Thank you, Ann for being here!



You’re so prolific and you’ve written so many wonderful books that I want to ask, how was writing this novel different from any of the others you’ve written? Did anything surprise you about it?

This was one of the toughest novels I've ever written. If you can believe it, the original manuscript was over 700 pages! A lot of the revision was sharpening the scenes. I cut characters, changed the size and make up of the book club, changed the selections they read. And I read and reread a couple dozen novels so that I could both select the ones that best mirrored my plot and so that I could write a book club discussion about each.

Every novel I write surprises me in some way. I plan out the story pretty thoroughly but still I find surprises. There's always a point where I say: Oh! So that's not going to happen that way!

How did you go about choosing the books that were going to change your characters’ lives—and which came first, the book or the character? And did the book change as the characters changed?

I wrote the novel over five years, and for the first year or so anyone who had the misfortune of coming over to my house for dinner got asked what book mattered most to him or her and why. I was surprised by the consistency of the responses. From that master list I read all those novels and winnowed down to the ones in The Book That Matters Most. Two changed as I wrote. I dropped Atlas Shrugged for Slaughter House Five because I'd originally imagined the character as a kind of shut down business guy and he evolved into a sweet widower trying to get through grief. And I tried to fit in a Paulo Coelho novel but opted for One Hundred Years of Solitude instead. But Ava's choice came before I even began to write, and remained the same. Her story line never veered from what I thought at the start.

This novel is so much about the power and sustenance of real friendship, the kind that sits beside you and hands you a tissue for your tears—and the kind that celebrates something wonderful with you.  And it’s all presented so effortlessly. It’s clear that you love your characters, but how does that love get born?

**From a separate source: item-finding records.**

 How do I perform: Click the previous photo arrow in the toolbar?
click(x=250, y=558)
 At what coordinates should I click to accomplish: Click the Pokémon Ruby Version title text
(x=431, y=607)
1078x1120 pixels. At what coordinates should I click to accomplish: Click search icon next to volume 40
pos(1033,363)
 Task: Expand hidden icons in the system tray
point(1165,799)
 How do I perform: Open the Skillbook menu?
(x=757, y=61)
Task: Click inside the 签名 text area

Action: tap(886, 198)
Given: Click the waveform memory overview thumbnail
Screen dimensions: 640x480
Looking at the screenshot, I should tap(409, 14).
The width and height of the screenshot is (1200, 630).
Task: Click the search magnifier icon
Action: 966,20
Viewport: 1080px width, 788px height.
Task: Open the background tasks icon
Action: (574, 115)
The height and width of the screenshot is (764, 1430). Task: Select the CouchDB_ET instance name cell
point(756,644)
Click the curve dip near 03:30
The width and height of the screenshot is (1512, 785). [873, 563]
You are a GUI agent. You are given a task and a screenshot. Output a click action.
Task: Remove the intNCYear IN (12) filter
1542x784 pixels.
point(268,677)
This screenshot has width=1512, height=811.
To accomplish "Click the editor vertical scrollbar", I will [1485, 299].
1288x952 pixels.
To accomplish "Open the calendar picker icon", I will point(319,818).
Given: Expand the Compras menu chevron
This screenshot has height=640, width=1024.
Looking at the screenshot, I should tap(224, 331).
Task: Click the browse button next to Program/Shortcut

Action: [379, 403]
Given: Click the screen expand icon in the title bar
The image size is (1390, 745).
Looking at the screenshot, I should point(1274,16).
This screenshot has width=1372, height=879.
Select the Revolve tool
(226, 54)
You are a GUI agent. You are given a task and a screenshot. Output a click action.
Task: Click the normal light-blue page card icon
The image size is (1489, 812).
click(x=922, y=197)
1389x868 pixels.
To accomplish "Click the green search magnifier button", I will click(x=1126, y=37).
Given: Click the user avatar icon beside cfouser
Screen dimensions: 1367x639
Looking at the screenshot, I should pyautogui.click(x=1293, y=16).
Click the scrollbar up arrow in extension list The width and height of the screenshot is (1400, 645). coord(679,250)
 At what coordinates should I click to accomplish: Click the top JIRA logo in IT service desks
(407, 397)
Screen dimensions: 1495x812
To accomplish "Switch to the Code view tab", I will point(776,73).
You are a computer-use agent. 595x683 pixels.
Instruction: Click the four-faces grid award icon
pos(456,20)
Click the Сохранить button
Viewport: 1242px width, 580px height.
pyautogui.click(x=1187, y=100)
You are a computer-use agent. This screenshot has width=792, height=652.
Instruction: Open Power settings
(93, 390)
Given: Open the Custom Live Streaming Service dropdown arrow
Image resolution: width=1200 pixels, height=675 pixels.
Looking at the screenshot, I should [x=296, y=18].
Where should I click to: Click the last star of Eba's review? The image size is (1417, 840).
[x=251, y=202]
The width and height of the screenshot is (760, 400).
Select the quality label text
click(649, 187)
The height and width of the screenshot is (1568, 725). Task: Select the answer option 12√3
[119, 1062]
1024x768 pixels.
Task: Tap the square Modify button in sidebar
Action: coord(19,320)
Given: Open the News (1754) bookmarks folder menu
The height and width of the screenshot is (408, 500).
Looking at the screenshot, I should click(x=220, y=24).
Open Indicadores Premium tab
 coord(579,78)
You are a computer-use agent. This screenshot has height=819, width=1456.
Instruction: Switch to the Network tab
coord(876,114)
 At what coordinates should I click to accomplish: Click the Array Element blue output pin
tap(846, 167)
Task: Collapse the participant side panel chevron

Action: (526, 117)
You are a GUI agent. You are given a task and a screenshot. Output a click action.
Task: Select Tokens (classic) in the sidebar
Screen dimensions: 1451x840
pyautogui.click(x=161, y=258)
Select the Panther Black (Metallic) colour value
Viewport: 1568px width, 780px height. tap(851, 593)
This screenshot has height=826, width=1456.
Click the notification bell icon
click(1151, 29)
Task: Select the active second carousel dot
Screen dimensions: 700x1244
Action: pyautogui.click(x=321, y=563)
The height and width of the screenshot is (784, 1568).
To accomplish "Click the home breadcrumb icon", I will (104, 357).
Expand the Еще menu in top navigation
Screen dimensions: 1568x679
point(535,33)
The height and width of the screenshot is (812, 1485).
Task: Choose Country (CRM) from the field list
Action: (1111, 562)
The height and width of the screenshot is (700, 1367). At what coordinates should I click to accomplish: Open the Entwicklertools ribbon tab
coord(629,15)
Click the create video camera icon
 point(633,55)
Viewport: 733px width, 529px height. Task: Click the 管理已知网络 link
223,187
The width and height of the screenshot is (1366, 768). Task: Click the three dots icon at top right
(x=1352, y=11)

I have been blessed with true friends, which for the person who was the weird outcast for most of my childhood never ceases to delight me. I think a writer must find the flaws in her characters in order to love them. Often I start there.

The book That Matters Most is also about secrets and how sometimes we can read—or write—them much better than we tell them. So, I’m curious, have you ever written a novel for someone in your life, a novel that was particular and personal to that person and that might have changed that person’s life?

 Wow! I don't know. I haven't intentionally started out to do that but certainly little crumbs of people I love at sprinkled throughout.

Which book matters most to you, Ann?

As one of the characters in the novel points out, different books matter most at different times in our lives. So I'll cheat and say Little Women, Marjorie Morningstar, The Great Gatsby, and Dinner at the Homesick Restaurant.


What’s obsessing you now and why?

Book clubs! I have a challenge to visit 60 between pub date and December 9 (my 60th birthday). Do you know any?